▸ Your task: Please revise the data from the line with "Where should I click to: Select the EpicAccountId" to the line with "Action: coord(202,74)" by changing "Google logo" to "Google icon", with everything else left as is.
**** Information supplied
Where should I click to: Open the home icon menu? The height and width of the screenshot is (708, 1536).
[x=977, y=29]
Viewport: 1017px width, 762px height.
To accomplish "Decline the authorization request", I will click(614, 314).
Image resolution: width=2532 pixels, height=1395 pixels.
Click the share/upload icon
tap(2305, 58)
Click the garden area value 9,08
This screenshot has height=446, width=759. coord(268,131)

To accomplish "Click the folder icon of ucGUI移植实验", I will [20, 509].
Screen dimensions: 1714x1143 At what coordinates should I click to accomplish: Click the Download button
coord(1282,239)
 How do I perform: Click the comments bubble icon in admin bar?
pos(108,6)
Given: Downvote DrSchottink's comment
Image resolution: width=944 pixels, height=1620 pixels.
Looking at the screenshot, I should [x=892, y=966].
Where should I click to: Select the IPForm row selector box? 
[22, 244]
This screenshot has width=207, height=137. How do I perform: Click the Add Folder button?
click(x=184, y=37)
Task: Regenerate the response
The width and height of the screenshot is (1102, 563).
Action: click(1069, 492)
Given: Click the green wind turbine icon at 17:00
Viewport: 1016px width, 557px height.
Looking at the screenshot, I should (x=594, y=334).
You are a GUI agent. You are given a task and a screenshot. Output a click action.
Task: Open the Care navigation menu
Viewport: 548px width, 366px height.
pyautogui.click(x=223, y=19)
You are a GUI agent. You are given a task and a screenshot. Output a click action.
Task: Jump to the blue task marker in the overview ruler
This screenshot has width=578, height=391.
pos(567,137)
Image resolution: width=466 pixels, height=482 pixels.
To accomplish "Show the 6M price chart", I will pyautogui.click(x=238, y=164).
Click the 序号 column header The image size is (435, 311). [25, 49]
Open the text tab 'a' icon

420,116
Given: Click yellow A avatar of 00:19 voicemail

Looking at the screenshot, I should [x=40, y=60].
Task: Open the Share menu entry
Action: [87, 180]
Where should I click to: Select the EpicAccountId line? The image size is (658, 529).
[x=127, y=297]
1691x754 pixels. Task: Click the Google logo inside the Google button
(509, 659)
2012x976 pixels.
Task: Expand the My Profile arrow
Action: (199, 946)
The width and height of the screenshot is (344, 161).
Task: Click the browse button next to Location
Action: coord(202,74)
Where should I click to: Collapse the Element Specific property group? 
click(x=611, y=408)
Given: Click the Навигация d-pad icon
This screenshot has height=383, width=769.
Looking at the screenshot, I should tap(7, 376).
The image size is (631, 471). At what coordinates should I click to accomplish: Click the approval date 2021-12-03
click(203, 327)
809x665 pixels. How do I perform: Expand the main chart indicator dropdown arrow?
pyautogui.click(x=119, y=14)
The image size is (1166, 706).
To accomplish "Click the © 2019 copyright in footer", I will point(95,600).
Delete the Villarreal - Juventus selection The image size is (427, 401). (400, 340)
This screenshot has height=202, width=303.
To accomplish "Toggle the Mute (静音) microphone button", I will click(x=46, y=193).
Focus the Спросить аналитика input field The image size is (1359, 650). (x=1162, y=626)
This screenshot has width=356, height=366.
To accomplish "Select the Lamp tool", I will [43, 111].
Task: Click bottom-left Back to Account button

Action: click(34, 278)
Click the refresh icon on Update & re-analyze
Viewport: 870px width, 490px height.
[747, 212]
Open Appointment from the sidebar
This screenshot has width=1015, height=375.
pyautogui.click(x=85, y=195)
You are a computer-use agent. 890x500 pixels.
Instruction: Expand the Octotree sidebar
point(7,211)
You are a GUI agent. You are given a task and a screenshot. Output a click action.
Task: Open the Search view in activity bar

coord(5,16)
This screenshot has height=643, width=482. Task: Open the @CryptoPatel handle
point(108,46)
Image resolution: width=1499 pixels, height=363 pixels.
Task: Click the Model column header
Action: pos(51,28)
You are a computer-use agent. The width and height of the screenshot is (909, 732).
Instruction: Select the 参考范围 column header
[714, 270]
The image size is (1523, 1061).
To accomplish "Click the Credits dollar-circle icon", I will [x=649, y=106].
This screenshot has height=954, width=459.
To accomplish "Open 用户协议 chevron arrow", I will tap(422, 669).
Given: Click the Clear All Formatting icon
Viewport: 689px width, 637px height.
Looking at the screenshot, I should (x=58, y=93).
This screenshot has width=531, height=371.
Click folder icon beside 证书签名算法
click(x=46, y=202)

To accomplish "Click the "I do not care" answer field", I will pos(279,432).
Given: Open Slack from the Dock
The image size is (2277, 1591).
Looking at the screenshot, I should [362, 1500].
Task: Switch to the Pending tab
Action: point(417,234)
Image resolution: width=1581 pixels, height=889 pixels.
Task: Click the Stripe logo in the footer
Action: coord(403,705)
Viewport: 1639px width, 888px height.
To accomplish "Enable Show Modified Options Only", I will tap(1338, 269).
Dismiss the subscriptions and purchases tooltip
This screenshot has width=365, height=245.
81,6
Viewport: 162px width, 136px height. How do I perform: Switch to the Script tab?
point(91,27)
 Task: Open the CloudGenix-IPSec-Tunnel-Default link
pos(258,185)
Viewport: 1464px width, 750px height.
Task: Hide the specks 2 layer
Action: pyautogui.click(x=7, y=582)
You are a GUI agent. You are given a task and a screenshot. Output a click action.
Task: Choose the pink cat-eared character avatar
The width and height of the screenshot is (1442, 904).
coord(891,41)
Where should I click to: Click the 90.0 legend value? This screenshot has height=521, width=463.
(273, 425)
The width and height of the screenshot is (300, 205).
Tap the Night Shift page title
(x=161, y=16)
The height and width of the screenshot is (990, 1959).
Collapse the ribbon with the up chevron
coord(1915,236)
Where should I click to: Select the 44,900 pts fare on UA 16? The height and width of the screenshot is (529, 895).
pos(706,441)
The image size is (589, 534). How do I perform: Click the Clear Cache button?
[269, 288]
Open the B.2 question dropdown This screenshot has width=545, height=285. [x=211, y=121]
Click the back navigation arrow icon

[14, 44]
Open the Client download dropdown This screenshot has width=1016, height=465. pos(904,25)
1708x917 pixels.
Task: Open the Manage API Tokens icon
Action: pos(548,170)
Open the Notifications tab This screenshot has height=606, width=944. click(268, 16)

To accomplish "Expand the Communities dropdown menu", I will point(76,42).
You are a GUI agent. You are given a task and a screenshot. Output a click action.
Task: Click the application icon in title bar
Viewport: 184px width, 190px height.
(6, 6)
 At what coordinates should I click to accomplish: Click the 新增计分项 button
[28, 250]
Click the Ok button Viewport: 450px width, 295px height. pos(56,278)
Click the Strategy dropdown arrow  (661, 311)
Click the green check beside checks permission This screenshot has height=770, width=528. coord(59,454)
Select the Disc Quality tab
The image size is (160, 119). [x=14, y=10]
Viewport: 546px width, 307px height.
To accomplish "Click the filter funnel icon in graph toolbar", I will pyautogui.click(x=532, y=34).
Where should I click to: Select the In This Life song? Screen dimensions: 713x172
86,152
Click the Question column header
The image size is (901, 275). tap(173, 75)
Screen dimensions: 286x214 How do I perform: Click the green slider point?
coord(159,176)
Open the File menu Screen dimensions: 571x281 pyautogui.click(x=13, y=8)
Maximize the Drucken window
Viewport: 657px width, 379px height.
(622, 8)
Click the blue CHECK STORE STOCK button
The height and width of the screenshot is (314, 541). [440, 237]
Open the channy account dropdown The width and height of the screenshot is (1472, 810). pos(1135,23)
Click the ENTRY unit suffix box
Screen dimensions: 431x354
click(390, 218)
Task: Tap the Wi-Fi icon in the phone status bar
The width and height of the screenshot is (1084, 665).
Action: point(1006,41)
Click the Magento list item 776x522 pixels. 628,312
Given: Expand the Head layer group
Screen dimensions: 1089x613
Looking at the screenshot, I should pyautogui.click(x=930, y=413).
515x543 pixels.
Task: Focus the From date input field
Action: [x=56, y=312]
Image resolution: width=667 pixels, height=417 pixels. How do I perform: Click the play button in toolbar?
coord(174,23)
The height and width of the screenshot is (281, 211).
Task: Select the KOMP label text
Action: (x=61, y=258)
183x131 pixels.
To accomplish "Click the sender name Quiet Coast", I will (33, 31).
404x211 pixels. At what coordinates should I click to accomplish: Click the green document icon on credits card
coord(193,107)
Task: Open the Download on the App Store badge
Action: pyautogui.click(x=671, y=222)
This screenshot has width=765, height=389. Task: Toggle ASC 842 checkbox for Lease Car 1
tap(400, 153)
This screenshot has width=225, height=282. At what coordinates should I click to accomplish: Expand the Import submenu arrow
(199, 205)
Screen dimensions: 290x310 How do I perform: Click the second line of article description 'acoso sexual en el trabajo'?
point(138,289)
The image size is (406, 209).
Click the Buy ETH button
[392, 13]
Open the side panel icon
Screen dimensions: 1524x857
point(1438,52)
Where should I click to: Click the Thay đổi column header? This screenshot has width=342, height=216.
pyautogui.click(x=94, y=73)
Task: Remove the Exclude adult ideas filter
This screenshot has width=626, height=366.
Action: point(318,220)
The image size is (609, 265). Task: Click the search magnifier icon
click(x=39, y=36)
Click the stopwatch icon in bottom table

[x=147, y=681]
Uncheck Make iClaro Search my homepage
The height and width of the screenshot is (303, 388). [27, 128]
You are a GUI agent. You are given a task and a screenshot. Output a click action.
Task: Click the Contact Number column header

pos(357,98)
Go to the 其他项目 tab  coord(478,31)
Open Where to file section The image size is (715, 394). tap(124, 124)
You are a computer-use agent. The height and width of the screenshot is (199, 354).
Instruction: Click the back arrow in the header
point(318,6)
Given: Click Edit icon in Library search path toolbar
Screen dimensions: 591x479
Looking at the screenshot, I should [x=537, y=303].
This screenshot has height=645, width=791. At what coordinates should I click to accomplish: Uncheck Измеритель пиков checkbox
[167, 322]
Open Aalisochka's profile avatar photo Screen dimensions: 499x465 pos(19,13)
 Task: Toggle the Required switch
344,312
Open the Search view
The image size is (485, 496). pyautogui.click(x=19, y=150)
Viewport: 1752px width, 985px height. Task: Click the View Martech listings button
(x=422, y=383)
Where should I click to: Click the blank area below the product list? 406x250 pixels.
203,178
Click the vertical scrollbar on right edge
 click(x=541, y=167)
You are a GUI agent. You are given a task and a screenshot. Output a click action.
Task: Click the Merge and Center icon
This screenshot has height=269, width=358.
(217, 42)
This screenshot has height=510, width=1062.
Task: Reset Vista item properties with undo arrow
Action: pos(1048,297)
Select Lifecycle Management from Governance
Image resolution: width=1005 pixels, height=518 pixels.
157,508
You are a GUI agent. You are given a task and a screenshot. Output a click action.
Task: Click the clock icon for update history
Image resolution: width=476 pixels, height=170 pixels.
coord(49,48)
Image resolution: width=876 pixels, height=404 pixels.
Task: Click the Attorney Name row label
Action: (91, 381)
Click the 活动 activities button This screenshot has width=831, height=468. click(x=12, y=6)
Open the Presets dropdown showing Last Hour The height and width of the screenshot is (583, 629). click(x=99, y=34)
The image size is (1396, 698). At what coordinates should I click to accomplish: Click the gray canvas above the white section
********
▸ Task output:
Where should I click to: Select the EpicAccountId line? The image size is (658, 529).
[x=127, y=297]
1691x754 pixels. Task: Click the Google icon inside the Google button
(509, 659)
2012x976 pixels.
Task: Expand the My Profile arrow
Action: (199, 946)
The width and height of the screenshot is (344, 161).
Task: Click the browse button next to Location
Action: coord(202,74)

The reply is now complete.